ICRPfinder: a fast pattern design algorithm for coding sequences and its application in finding potential restriction enzyme recognition sites
© Li et al; licensee BioMed Central Ltd. 2009
Received: 26 November 2008
Accepted: 11 September 2009
Published: 11 September 2009
Restriction enzymes can produce easily definable segments from DNA sequences by using a variety of cut patterns. There are, however, no software tools that can aid in gene building -- that is, modifying wild-type DNA sequences to express the same wild-type amino acid sequences but with enhanced codons, specific cut sites, unique post-translational modifications, and other engineered-in components for recombinant applications. A fast DNA pattern design algorithm, ICRPfinder, is provided in this paper and applied to find or create potential recognition sites in target coding sequences.
ICRPfinder is applied to find or create restriction enzyme recognition sites by introducing silent mutations. The algorithm is shown capable of mapping existing cut-sites but importantly it also can generate specified new unique cut-sites within a specified region that are guaranteed not to be present elsewhere in the DNA sequence.
Restriction enzymes in genetic engineering
Restriction enzymes and methylase are components of a bacterial mechanism aimed at resisting attack from bacteriophages and removing foreign viral DNA sequences. A restriction enzyme cuts a DNA molecule and forms a sticky or blunt end at each side of the incision site without damaging the nitrogenous bases. A DNA ligase can then splice a cut end to that of another DNA molecule. Each restriction endonuclease is an enzyme that recognizes a specific DNA sequence and cuts the DNA molecule at a particular position in relation to the recognition sequence, producing a blunt or overhanging end, depending upon the enzyme chosen. While restriction enzymes typically recognize specific short DNA sequences, the genetic code is redundant, with most amino acids being represented by more than one codon. Therefore, with creative use of sequence modifications, and use of synonymous codons, one can create restriction sites without changing the precise amino acid sequence coded for.
A DNA sequence can be synthesized by assembling short synthetic oligonucleotides using PCR amplification. Using this approach, several oligonucleotides with overlapping end sequences can be assembled into a whole DNA sequence . DNA synthesis using this PCR-based ligation method, however, has some limitations. For example, it can only produce DNA sequences with length up to approximately 1.5 kbp. In long DNA segments, the primer extension will stop at an unpredictable position in the DNA sequence, and the probability of base pair mismatches will increase. Additionally, the proportion of GC content is limited to 40-60% by this approach. Due to such limitations, a long whole DNA can not be synthesized by PCR technology alone. Using restriction enzyme cutting technology, several DNA segments can be connected to form a longer full-length DNA sequence [2–4]. There is an increasing interest in artificially synthesizing in vitro large DNA constructs and even whole genomes with restriction enzyme cleavage followed by ligation of segments[2, 5–12].

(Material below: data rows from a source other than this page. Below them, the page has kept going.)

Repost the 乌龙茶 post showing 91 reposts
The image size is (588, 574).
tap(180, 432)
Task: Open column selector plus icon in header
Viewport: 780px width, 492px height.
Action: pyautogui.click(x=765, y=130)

Informatics support for restriction site analysis
There are several informatics tools for finding existing restriction enzyme recognition sites in a DNA sequence. NEBcutter works in browser-based client-server mode . The server maintains a restriction enzyme database, and accepts a DNA sequence and several parameters from a user. After calculating, the server returns to the user the locations of recognition and cleavage sites and displays the sites in the user's browser. The NEBcutter algorithm for locating restriction sites is written using the gcc environment. Filtering and queue management tasks are also implemented in C. Graphical rendering of results is performed by the GD libraries. GD libraries allow functionality such as zoom in, zoom out, and automatic adjustment of the number of tags of recognized sites. The web user interface is dynamically generated by PHP scripts, and the web server is supported by Apache. NEBcutter supports manually input DNA sequences, a sequence loaded from a local file, or a sequence identifier. If a sequence identifier is used the server will retrieve data from NCBI databases. Linear and circular input sequences are both supported. The current version also supports a list of generally used genomes or plasmids as default input sequences.

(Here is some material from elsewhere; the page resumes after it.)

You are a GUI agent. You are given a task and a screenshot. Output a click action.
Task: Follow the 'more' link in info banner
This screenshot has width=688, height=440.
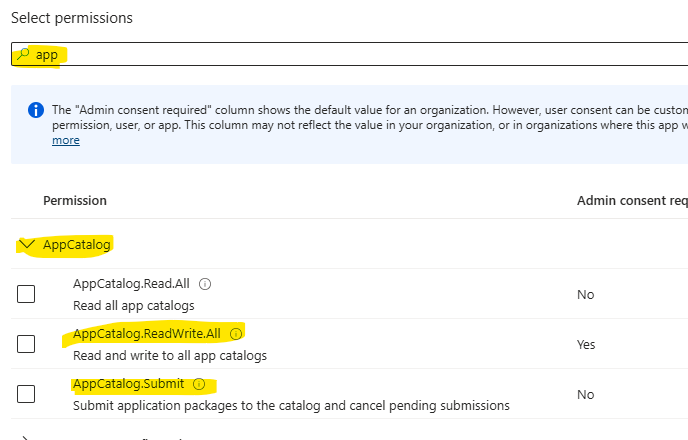click(x=66, y=141)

NEBcutter is a powerful tool to locate restriction enzyme recognition sites. It supports a wide range of restriction enzymes. The illustration of results is flexible and clear. But NEBcutter has several limitations. The first is the potential for network bottlenecks. If the input sequence is large, such as that of a plasmid or a genome, the network response time becomes long and the process may even error out. The second limitation is that NEBcutter only locates recognition sites in the original DNA sequences as input. It does not support recoding to create a new restriction site. Sometimes users may need a specific restriction enzyme site at a certain location. NEBcutter provides no solution for such situations.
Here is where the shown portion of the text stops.